Exercise prompt
Extract all lines in the data that contain the word "respetuosa".

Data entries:
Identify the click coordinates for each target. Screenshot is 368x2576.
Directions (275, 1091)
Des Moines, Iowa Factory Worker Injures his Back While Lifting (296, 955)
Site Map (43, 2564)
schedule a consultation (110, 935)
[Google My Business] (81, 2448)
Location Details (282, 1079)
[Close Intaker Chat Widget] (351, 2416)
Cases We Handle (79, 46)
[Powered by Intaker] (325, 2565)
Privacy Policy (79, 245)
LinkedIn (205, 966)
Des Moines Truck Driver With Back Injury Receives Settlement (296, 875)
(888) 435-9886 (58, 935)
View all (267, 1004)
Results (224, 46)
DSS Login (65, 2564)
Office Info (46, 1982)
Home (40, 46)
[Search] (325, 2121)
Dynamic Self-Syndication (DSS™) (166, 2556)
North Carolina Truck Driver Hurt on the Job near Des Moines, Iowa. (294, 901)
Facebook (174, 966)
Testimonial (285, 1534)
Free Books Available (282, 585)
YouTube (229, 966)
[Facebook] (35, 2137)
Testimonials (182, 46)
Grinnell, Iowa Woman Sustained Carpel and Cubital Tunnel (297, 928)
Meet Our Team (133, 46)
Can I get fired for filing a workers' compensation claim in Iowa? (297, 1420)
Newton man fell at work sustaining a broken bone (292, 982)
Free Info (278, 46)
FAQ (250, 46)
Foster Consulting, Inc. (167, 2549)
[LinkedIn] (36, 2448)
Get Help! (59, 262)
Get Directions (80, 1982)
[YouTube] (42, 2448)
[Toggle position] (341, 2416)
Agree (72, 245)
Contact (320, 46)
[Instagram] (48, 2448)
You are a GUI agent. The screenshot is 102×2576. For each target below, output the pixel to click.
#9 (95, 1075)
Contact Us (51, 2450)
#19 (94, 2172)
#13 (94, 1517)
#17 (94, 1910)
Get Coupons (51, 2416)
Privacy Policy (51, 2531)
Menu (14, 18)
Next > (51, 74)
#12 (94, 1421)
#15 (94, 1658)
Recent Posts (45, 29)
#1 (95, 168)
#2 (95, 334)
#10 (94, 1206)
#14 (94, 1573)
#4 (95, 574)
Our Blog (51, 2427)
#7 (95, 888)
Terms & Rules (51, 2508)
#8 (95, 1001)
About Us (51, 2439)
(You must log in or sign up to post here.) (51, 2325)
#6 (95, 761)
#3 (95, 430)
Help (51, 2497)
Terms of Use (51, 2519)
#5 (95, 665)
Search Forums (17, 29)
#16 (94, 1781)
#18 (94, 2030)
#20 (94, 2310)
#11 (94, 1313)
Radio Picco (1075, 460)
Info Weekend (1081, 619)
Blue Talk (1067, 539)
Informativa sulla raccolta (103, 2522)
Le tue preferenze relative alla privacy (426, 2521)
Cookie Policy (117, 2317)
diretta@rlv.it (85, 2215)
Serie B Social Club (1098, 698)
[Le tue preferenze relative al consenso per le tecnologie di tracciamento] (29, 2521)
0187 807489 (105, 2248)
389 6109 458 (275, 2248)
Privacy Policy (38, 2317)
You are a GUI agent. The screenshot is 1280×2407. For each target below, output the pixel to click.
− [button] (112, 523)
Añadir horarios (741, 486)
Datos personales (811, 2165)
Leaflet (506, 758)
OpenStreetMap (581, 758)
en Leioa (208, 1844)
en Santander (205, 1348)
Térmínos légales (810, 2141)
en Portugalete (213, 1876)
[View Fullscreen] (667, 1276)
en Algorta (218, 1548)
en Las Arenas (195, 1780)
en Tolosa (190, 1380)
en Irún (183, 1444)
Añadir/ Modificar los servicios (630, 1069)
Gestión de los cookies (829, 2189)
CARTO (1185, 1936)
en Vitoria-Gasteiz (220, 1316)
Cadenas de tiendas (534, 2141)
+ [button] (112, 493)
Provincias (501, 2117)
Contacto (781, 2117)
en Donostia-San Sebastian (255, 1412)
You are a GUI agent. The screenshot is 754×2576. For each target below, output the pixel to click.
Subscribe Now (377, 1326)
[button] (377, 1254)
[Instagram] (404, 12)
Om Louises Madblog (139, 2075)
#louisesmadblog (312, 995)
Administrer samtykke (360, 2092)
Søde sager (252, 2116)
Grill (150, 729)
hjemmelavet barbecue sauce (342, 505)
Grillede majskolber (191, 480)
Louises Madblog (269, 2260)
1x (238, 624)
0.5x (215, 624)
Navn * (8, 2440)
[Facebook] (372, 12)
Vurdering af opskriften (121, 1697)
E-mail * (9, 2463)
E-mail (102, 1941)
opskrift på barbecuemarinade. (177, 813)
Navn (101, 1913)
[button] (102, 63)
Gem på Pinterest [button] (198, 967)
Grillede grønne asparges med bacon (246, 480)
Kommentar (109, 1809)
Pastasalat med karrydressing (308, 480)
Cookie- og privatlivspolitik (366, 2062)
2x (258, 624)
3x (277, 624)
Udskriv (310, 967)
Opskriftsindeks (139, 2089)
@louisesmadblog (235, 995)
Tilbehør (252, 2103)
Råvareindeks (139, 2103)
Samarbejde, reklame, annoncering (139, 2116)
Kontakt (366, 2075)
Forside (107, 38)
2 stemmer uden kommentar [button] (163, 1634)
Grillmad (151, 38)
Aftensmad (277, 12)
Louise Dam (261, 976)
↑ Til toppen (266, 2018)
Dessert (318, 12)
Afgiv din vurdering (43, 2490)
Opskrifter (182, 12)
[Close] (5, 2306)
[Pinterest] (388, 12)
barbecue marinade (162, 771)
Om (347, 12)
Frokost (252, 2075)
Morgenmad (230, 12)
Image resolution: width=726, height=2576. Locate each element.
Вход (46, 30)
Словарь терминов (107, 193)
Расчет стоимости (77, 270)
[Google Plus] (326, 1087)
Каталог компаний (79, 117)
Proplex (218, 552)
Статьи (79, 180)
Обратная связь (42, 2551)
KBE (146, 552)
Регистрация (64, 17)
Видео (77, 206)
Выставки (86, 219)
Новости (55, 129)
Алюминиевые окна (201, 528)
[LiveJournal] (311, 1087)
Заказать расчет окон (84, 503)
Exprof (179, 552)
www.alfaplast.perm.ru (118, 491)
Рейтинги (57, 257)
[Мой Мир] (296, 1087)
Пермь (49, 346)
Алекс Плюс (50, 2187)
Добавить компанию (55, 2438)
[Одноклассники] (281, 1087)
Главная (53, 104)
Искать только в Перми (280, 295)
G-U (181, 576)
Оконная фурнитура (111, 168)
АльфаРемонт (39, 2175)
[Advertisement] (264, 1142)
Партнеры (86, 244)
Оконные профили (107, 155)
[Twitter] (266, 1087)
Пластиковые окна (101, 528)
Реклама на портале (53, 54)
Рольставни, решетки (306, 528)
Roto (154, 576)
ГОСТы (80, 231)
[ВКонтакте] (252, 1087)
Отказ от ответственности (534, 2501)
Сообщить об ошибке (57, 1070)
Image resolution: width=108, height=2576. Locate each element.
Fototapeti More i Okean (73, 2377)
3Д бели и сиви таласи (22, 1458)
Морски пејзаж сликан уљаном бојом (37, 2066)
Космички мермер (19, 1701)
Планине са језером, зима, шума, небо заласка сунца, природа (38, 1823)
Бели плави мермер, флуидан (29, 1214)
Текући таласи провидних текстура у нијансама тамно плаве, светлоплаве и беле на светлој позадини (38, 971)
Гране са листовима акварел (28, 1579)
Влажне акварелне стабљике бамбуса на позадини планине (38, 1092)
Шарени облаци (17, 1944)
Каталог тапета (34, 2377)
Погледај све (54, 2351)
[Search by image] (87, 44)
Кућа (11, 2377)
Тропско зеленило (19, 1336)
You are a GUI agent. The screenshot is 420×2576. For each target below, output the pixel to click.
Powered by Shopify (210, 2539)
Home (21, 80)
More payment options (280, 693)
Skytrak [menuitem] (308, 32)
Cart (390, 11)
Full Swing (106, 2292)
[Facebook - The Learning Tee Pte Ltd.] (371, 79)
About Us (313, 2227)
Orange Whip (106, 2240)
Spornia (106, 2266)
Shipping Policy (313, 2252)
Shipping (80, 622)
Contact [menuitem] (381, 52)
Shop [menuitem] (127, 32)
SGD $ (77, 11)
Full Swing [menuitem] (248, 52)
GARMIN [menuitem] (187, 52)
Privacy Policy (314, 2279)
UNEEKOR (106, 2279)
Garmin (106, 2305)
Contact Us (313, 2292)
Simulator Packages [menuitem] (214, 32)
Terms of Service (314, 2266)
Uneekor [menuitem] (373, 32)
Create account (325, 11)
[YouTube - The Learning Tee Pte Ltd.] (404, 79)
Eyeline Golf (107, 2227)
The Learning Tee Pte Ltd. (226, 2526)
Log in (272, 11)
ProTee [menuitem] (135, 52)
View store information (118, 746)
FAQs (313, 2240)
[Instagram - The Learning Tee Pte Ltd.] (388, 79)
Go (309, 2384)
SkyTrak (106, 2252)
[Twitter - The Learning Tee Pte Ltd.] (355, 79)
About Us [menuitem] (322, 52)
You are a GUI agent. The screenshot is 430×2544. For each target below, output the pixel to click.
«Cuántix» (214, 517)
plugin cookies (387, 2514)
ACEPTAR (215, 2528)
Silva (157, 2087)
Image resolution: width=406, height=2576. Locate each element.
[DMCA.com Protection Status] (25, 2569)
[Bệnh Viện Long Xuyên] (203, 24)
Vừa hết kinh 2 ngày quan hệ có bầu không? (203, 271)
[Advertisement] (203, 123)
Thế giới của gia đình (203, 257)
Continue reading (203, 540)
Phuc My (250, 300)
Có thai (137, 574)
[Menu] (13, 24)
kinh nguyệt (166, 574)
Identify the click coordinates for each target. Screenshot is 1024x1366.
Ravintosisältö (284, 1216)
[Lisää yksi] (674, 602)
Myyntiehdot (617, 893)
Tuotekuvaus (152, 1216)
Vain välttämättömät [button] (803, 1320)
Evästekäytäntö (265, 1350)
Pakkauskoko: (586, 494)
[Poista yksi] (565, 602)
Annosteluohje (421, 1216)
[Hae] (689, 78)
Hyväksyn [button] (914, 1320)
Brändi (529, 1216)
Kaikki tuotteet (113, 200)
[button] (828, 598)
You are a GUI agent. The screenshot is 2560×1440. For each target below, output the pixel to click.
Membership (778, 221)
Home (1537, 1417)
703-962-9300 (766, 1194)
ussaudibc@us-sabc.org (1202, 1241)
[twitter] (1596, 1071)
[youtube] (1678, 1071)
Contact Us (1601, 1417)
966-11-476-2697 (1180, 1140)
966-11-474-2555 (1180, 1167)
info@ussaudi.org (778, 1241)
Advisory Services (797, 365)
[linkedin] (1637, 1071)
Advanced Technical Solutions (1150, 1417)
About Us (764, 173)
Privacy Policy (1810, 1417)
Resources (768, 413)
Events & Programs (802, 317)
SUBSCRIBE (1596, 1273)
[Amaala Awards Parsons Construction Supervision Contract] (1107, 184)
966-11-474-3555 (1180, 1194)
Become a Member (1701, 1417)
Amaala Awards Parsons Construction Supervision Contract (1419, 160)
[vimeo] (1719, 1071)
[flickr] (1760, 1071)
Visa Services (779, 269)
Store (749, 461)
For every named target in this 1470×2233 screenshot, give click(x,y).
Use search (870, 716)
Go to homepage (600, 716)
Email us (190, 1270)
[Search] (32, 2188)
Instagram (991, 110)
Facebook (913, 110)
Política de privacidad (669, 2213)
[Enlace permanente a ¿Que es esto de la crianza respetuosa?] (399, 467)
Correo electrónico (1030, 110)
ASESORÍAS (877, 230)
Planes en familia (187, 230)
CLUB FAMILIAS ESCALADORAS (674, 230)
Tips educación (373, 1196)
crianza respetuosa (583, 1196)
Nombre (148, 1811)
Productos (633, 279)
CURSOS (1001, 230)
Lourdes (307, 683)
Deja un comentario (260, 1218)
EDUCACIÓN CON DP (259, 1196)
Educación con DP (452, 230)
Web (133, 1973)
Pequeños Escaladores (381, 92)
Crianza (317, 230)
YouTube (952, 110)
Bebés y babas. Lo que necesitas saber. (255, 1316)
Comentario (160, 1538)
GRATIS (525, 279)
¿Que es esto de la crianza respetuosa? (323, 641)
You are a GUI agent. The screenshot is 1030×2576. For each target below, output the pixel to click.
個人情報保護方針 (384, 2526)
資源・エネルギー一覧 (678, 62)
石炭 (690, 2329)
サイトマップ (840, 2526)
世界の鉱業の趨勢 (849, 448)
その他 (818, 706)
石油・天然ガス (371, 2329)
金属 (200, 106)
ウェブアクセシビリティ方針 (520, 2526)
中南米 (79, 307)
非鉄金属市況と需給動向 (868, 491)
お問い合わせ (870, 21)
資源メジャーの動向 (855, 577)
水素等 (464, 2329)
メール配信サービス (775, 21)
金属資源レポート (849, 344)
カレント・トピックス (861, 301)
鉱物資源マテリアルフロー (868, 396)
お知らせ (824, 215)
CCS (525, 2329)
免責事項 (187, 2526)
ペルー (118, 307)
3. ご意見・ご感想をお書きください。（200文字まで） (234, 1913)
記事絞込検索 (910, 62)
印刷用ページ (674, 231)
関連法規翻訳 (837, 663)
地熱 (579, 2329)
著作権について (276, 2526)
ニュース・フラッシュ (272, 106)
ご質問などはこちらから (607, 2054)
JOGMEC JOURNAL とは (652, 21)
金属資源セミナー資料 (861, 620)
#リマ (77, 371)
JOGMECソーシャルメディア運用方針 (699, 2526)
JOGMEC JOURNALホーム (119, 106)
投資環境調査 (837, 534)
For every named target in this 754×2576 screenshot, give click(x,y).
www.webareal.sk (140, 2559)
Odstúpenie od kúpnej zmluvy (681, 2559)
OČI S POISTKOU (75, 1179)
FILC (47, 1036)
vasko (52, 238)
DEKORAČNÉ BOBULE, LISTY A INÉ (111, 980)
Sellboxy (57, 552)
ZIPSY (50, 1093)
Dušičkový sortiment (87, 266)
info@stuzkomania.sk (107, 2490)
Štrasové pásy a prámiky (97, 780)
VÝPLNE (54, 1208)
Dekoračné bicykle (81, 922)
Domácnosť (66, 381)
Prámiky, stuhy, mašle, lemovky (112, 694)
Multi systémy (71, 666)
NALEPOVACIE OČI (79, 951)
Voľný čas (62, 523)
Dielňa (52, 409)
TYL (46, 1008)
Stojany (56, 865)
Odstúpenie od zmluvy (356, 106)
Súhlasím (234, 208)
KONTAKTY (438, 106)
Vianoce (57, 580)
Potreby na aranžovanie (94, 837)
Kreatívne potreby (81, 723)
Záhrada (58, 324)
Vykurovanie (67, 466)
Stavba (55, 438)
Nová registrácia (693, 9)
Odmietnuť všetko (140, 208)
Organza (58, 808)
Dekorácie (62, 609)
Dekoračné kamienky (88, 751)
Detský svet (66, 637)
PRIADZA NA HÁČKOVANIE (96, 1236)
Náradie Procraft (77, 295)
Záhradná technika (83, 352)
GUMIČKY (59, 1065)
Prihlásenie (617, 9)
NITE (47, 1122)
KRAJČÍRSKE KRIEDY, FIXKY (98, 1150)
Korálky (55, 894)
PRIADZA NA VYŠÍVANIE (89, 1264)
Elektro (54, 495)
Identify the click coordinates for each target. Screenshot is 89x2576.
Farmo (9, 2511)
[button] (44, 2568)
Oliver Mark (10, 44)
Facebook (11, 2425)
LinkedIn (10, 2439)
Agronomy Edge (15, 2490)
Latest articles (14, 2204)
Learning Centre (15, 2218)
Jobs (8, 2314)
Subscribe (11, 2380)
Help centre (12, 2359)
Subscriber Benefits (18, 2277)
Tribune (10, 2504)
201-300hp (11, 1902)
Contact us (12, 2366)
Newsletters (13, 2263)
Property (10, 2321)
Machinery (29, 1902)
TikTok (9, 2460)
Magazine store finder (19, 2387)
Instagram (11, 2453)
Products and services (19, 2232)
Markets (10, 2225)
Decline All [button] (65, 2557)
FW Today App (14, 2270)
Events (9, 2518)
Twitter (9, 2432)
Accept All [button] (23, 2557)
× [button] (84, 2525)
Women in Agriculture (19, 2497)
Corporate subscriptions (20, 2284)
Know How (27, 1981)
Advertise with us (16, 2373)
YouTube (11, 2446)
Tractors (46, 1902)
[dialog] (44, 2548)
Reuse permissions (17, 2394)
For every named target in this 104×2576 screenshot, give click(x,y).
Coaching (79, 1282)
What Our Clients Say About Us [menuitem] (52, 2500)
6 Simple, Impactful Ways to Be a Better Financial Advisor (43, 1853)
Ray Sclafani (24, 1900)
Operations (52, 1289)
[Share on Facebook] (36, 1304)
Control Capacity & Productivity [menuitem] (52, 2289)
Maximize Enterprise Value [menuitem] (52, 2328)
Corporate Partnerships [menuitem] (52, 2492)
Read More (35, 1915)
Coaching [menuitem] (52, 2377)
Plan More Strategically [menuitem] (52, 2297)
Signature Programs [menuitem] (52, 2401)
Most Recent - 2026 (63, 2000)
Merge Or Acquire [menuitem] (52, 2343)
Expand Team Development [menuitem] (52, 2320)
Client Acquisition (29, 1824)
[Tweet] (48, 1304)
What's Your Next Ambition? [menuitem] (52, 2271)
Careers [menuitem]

Result of the exercise
[Enlace permanente a ¿Que es esto de la crianza respetuosa?] (399, 467)
crianza respetuosa (583, 1196)
¿Que es esto de la crianza respetuosa? (323, 641)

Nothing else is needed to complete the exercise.